Copy each of the following rows back word for word, with nothing changed.

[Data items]
※

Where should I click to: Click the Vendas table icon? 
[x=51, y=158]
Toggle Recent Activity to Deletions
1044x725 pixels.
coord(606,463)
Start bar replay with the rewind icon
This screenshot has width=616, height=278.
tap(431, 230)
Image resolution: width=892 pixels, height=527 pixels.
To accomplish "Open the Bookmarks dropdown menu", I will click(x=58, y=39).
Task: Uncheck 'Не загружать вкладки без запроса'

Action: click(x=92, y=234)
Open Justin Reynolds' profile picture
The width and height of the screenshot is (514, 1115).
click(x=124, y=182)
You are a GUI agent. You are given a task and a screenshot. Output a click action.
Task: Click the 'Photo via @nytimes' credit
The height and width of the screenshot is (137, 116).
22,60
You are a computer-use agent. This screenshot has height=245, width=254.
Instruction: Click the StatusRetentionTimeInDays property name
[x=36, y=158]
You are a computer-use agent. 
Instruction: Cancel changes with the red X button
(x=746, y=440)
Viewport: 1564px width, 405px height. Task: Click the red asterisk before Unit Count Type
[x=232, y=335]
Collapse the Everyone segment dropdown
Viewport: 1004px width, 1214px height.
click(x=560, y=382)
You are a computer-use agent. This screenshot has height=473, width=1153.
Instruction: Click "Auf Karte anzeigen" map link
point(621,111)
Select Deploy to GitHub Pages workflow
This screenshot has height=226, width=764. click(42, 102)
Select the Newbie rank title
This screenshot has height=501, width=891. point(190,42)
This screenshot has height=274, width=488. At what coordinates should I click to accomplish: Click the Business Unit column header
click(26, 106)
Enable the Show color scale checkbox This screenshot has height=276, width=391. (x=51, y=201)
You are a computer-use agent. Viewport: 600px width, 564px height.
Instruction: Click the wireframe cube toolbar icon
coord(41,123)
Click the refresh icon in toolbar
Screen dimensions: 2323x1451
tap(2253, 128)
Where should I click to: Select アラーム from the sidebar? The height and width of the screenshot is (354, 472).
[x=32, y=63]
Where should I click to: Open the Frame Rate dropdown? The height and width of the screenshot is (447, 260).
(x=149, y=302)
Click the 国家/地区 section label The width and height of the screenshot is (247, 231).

※

=== SOLUTION ===
Where should I click to: Click the Vendas table icon? 
[x=51, y=158]
Toggle Recent Activity to Deletions
1044x725 pixels.
coord(606,463)
Start bar replay with the rewind icon
This screenshot has width=616, height=278.
tap(431, 230)
Image resolution: width=892 pixels, height=527 pixels.
To accomplish "Open the Bookmarks dropdown menu", I will click(x=58, y=39).
Task: Uncheck 'Не загружать вкладки без запроса'

Action: click(x=92, y=234)
Open Justin Reynolds' profile picture
The width and height of the screenshot is (514, 1115).
click(x=124, y=182)
You are a GUI agent. You are given a task and a screenshot. Output a click action.
Task: Click the 'Photo via @nytimes' credit
The height and width of the screenshot is (137, 116).
22,60
You are a computer-use agent. This screenshot has height=245, width=254.
Instruction: Click the StatusRetentionTimeInDays property name
[x=36, y=158]
You are a computer-use agent. 
Instruction: Cancel changes with the red X button
(x=746, y=440)
Viewport: 1564px width, 405px height. Task: Click the red asterisk before Unit Count Type
[x=232, y=335]
Collapse the Everyone segment dropdown
Viewport: 1004px width, 1214px height.
click(x=560, y=382)
You are a computer-use agent. This screenshot has height=473, width=1153.
Instruction: Click "Auf Karte anzeigen" map link
point(621,111)
Select Deploy to GitHub Pages workflow
This screenshot has height=226, width=764. click(42, 102)
Select the Newbie rank title
This screenshot has height=501, width=891. point(190,42)
This screenshot has height=274, width=488. At what coordinates should I click to accomplish: Click the Business Unit column header
click(26, 106)
Enable the Show color scale checkbox This screenshot has height=276, width=391. (x=51, y=201)
You are a computer-use agent. Viewport: 600px width, 564px height.
Instruction: Click the wireframe cube toolbar icon
coord(41,123)
Click the refresh icon in toolbar
Screen dimensions: 2323x1451
tap(2253, 128)
Where should I click to: Select アラーム from the sidebar? The height and width of the screenshot is (354, 472).
[x=32, y=63]
Where should I click to: Open the Frame Rate dropdown? The height and width of the screenshot is (447, 260).
(x=149, y=302)
Click the 国家/地区 section label The width and height of the screenshot is (247, 231).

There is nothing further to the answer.